Quienes dan culto a su “ego”, al creerse distintos y superiores a los demás dominan, mandan y quieren ser los que gobiernen; algunos lo disfrazan    de carisma,  de “yo” profundo, y bajo la capa del servicio, se creen inspirados y enviados por Dios. Nunca me fié de ellos, no lo hagáis, saldríais perdiendo. No creáis que el poder baja del cielo, no es un carisma.

Dios no crea a unos para que dominen a otros. Jesús nos advierte que no llamemos a nadie: “bueno, maestro o señor”. Solo tenemos a un  Señor, Maestro y Bueno, ese es nuestro Padre celestial.

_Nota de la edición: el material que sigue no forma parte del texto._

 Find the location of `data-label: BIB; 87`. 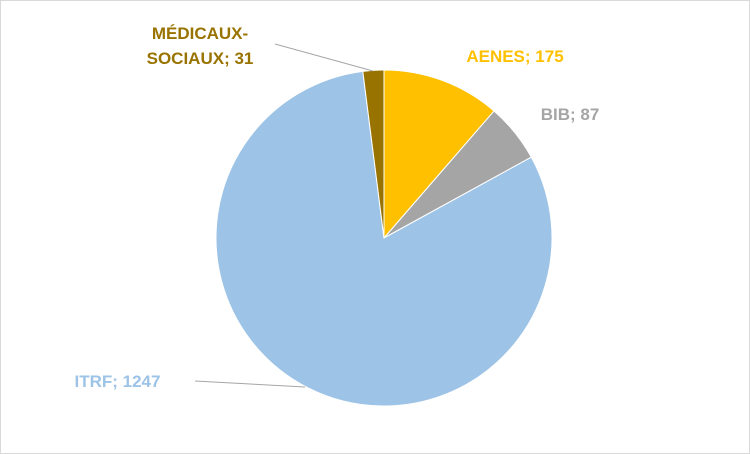

data-label: BIB; 87 is located at coordinates (570, 114).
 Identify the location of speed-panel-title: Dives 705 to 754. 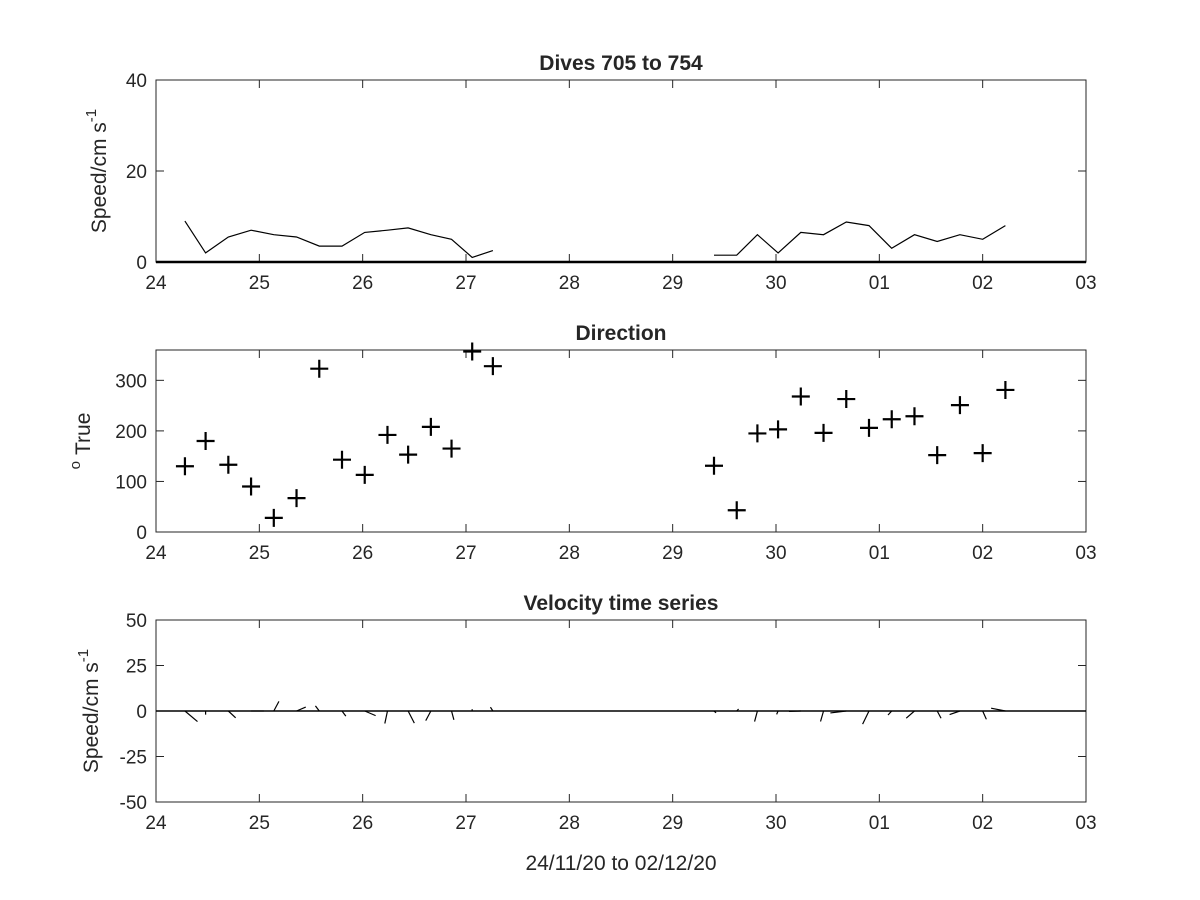
(621, 64).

A Jesús las gentes zebedeas, los del “ego”, le quitaron la soledad y no le dieron compañía, estaban con Él por interés personal, por medrar, por salir ganando; no aceptaban su mensaje, que es vivir el “yo” autentico y profundo, el que lleva a vivir a imagen y semejanza de Dios, a dar y a darte hasta que duela. 

Los zebedeos de ayer, de hoy y de siempre lo que buscan es el poder, aún sabiendo que ese poder desclasa y rompe con toda posible fraternidad.

Algunos se avergüenzan de lo que desean y quieren tener por cómplice a Dios, predican y quieren que nos creamos que “Deus lo vol”, así quedamos todos tranquilos y ellos a mandar.  

En este mundo, y en cualquiera de sus instituciones,  mayor “potestas”, menos “autoritas”. ¡Conviene no olvidarlo nunca! ¿Queréis saber quienes son o serán autoridad? Los que les sale muy caro servir, esos tienen autoridad; los que salen ganando son y serán poder.